(Stored items)
★ ★ ★ ★ ★
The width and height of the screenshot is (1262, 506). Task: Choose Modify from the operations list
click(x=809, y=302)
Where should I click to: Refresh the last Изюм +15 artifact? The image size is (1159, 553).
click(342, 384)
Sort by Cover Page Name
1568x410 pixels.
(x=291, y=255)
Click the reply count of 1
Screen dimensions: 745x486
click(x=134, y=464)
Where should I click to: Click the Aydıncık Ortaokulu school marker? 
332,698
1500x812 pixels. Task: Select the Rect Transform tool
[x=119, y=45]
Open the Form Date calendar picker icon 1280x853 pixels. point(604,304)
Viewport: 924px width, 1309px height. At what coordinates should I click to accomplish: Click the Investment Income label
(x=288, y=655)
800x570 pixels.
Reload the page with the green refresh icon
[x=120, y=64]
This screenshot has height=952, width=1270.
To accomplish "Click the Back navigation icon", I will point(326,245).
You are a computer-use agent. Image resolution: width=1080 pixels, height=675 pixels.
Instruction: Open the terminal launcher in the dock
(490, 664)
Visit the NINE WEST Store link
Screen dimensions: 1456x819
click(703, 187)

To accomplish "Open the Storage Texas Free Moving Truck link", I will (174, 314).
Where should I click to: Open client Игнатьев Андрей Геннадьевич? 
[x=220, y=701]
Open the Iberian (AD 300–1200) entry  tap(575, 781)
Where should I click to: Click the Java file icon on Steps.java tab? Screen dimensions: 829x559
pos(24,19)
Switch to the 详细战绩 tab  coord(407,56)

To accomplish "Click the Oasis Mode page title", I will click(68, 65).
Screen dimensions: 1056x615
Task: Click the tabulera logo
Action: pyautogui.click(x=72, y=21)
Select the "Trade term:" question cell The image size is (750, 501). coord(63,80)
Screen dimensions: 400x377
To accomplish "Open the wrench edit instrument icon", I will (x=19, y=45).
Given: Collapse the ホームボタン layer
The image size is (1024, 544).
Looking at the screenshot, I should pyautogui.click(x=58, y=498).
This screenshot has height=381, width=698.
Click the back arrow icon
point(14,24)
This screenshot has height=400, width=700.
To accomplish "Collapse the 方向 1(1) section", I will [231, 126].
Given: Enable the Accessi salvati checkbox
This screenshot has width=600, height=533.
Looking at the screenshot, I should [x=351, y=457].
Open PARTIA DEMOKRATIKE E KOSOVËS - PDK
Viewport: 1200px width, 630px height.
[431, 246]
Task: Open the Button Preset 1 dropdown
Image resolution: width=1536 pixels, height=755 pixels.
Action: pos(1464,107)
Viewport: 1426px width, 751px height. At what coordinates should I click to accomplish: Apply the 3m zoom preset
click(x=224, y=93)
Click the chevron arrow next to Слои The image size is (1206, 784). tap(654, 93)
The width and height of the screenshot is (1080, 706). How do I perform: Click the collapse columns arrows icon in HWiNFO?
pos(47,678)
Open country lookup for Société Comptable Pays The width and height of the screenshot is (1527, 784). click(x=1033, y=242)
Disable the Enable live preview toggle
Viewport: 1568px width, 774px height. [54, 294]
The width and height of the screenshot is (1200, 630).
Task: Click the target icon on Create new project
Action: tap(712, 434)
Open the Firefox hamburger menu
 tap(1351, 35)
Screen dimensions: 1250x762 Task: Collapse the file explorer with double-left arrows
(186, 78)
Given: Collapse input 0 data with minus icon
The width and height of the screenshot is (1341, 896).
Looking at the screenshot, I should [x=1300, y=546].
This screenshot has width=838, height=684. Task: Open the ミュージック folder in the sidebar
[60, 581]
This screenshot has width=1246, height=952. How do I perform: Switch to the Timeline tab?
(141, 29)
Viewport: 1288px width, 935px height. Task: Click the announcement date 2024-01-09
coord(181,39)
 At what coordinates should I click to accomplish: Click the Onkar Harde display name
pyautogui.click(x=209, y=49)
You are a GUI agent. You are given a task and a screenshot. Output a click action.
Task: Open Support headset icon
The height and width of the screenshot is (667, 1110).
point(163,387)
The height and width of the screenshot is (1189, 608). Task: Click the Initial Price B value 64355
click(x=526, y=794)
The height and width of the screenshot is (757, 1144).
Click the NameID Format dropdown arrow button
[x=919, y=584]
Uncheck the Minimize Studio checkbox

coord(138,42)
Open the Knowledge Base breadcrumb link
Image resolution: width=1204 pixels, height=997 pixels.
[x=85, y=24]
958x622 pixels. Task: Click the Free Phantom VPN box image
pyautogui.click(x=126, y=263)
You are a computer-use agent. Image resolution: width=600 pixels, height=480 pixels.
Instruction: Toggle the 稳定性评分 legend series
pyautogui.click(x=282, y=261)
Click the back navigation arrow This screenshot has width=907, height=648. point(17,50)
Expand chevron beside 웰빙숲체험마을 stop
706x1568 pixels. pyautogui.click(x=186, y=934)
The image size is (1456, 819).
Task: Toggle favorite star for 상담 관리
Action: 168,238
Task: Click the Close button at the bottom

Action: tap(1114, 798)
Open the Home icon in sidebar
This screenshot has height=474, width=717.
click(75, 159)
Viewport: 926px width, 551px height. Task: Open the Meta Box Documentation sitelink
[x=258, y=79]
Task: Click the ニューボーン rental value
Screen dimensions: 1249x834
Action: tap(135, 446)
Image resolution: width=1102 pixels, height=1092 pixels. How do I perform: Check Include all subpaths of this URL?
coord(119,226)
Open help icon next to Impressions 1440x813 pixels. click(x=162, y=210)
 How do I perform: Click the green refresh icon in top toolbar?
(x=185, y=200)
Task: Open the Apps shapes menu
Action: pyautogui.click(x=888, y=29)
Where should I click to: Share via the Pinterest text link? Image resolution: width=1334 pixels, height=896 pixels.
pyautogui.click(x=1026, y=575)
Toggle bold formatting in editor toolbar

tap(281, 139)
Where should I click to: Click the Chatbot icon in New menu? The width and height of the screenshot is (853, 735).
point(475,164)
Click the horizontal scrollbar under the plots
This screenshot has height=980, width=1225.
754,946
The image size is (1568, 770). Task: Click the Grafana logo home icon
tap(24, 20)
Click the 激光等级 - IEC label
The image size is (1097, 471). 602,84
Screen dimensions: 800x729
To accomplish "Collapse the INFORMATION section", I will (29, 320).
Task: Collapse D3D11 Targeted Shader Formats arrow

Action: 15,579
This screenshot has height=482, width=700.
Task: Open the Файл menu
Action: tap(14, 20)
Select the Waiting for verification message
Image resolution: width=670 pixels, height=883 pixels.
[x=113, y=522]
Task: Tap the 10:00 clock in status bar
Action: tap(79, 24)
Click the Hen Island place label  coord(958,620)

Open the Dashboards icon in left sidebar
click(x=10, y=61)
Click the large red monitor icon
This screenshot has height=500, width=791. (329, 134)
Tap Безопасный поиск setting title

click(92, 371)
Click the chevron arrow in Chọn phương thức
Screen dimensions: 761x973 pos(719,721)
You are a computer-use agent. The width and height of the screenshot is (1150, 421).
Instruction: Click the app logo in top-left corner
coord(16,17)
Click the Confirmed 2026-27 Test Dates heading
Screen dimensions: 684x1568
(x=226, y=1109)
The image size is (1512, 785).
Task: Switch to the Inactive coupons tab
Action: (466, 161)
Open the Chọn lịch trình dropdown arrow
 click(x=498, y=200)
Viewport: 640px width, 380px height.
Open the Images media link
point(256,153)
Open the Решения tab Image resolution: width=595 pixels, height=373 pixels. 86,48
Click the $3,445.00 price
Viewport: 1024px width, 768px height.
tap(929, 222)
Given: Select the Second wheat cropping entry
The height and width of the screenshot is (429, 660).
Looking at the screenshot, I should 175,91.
★ ★ ★ ★ ★
**What to produce**:
When you transcribe the records above, keep every line exactly the same.

**Answer box**:
The width and height of the screenshot is (1262, 506). Task: Choose Modify from the operations list
click(x=809, y=302)
Where should I click to: Refresh the last Изюм +15 artifact? The image size is (1159, 553).
click(342, 384)
Sort by Cover Page Name
1568x410 pixels.
(x=291, y=255)
Click the reply count of 1
Screen dimensions: 745x486
click(x=134, y=464)
Where should I click to: Click the Aydıncık Ortaokulu school marker? 
332,698
1500x812 pixels. Task: Select the Rect Transform tool
[x=119, y=45]
Open the Form Date calendar picker icon 1280x853 pixels. point(604,304)
Viewport: 924px width, 1309px height. At what coordinates should I click to accomplish: Click the Investment Income label
(x=288, y=655)
800x570 pixels.
Reload the page with the green refresh icon
[x=120, y=64]
This screenshot has height=952, width=1270.
To accomplish "Click the Back navigation icon", I will point(326,245).
You are a computer-use agent. Image resolution: width=1080 pixels, height=675 pixels.
Instruction: Open the terminal launcher in the dock
(490, 664)
Visit the NINE WEST Store link
Screen dimensions: 1456x819
click(703, 187)

To accomplish "Open the Storage Texas Free Moving Truck link", I will (174, 314).
Where should I click to: Open client Игнатьев Андрей Геннадьевич? 
[x=220, y=701]
Open the Iberian (AD 300–1200) entry  tap(575, 781)
Where should I click to: Click the Java file icon on Steps.java tab? Screen dimensions: 829x559
pos(24,19)
Switch to the 详细战绩 tab  coord(407,56)

To accomplish "Click the Oasis Mode page title", I will click(68, 65).
Screen dimensions: 1056x615
Task: Click the tabulera logo
Action: pyautogui.click(x=72, y=21)
Select the "Trade term:" question cell The image size is (750, 501). coord(63,80)
Screen dimensions: 400x377
To accomplish "Open the wrench edit instrument icon", I will (x=19, y=45).
Given: Collapse the ホームボタン layer
The image size is (1024, 544).
Looking at the screenshot, I should pyautogui.click(x=58, y=498).
This screenshot has height=381, width=698.
Click the back arrow icon
point(14,24)
This screenshot has height=400, width=700.
To accomplish "Collapse the 方向 1(1) section", I will [231, 126].
Given: Enable the Accessi salvati checkbox
This screenshot has width=600, height=533.
Looking at the screenshot, I should [x=351, y=457].
Open PARTIA DEMOKRATIKE E KOSOVËS - PDK
Viewport: 1200px width, 630px height.
[431, 246]
Task: Open the Button Preset 1 dropdown
Image resolution: width=1536 pixels, height=755 pixels.
Action: pos(1464,107)
Viewport: 1426px width, 751px height. At what coordinates should I click to accomplish: Apply the 3m zoom preset
click(x=224, y=93)
Click the chevron arrow next to Слои The image size is (1206, 784). tap(654, 93)
The width and height of the screenshot is (1080, 706). How do I perform: Click the collapse columns arrows icon in HWiNFO?
pos(47,678)
Open country lookup for Société Comptable Pays The width and height of the screenshot is (1527, 784). click(x=1033, y=242)
Disable the Enable live preview toggle
Viewport: 1568px width, 774px height. [54, 294]
The width and height of the screenshot is (1200, 630).
Task: Click the target icon on Create new project
Action: tap(712, 434)
Open the Firefox hamburger menu
 tap(1351, 35)
Screen dimensions: 1250x762 Task: Collapse the file explorer with double-left arrows
(186, 78)
Given: Collapse input 0 data with minus icon
The width and height of the screenshot is (1341, 896).
Looking at the screenshot, I should [x=1300, y=546].
This screenshot has width=838, height=684. Task: Open the ミュージック folder in the sidebar
[60, 581]
This screenshot has width=1246, height=952. How do I perform: Switch to the Timeline tab?
(141, 29)
Viewport: 1288px width, 935px height. Task: Click the announcement date 2024-01-09
coord(181,39)
 At what coordinates should I click to accomplish: Click the Onkar Harde display name
pyautogui.click(x=209, y=49)
You are a GUI agent. You are given a task and a screenshot. Output a click action.
Task: Open Support headset icon
The height and width of the screenshot is (667, 1110).
point(163,387)
The height and width of the screenshot is (1189, 608). Task: Click the Initial Price B value 64355
click(x=526, y=794)
The height and width of the screenshot is (757, 1144).
Click the NameID Format dropdown arrow button
[x=919, y=584]
Uncheck the Minimize Studio checkbox

coord(138,42)
Open the Knowledge Base breadcrumb link
Image resolution: width=1204 pixels, height=997 pixels.
[x=85, y=24]
958x622 pixels. Task: Click the Free Phantom VPN box image
pyautogui.click(x=126, y=263)
You are a computer-use agent. Image resolution: width=600 pixels, height=480 pixels.
Instruction: Toggle the 稳定性评分 legend series
pyautogui.click(x=282, y=261)
Click the back navigation arrow This screenshot has width=907, height=648. point(17,50)
Expand chevron beside 웰빙숲체험마을 stop
706x1568 pixels. pyautogui.click(x=186, y=934)
The image size is (1456, 819).
Task: Toggle favorite star for 상담 관리
Action: 168,238
Task: Click the Close button at the bottom

Action: tap(1114, 798)
Open the Home icon in sidebar
This screenshot has height=474, width=717.
click(75, 159)
Viewport: 926px width, 551px height. Task: Open the Meta Box Documentation sitelink
[x=258, y=79]
Task: Click the ニューボーン rental value
Screen dimensions: 1249x834
Action: tap(135, 446)
Image resolution: width=1102 pixels, height=1092 pixels. How do I perform: Check Include all subpaths of this URL?
coord(119,226)
Open help icon next to Impressions 1440x813 pixels. click(x=162, y=210)
 How do I perform: Click the green refresh icon in top toolbar?
(x=185, y=200)
Task: Open the Apps shapes menu
Action: pyautogui.click(x=888, y=29)
Where should I click to: Share via the Pinterest text link? Image resolution: width=1334 pixels, height=896 pixels.
pyautogui.click(x=1026, y=575)
Toggle bold formatting in editor toolbar

tap(281, 139)
Where should I click to: Click the Chatbot icon in New menu? The width and height of the screenshot is (853, 735).
point(475,164)
Click the horizontal scrollbar under the plots
This screenshot has height=980, width=1225.
754,946
The image size is (1568, 770). Task: Click the Grafana logo home icon
tap(24, 20)
Click the 激光等级 - IEC label
The image size is (1097, 471). 602,84
Screen dimensions: 800x729
To accomplish "Collapse the INFORMATION section", I will (29, 320).
Task: Collapse D3D11 Targeted Shader Formats arrow

Action: 15,579
This screenshot has height=482, width=700.
Task: Open the Файл menu
Action: tap(14, 20)
Select the Waiting for verification message
Image resolution: width=670 pixels, height=883 pixels.
[x=113, y=522]
Task: Tap the 10:00 clock in status bar
Action: tap(79, 24)
Click the Hen Island place label  coord(958,620)

Open the Dashboards icon in left sidebar
click(x=10, y=61)
Click the large red monitor icon
This screenshot has height=500, width=791. (329, 134)
Tap Безопасный поиск setting title

click(92, 371)
Click the chevron arrow in Chọn phương thức
Screen dimensions: 761x973 pos(719,721)
You are a computer-use agent. The width and height of the screenshot is (1150, 421).
Instruction: Click the app logo in top-left corner
coord(16,17)
Click the Confirmed 2026-27 Test Dates heading
Screen dimensions: 684x1568
(x=226, y=1109)
The image size is (1512, 785).
Task: Switch to the Inactive coupons tab
Action: (466, 161)
Open the Chọn lịch trình dropdown arrow
 click(x=498, y=200)
Viewport: 640px width, 380px height.
Open the Images media link
point(256,153)
Open the Решения tab Image resolution: width=595 pixels, height=373 pixels. 86,48
Click the $3,445.00 price
Viewport: 1024px width, 768px height.
tap(929, 222)
Given: Select the Second wheat cropping entry
The height and width of the screenshot is (429, 660).
Looking at the screenshot, I should 175,91.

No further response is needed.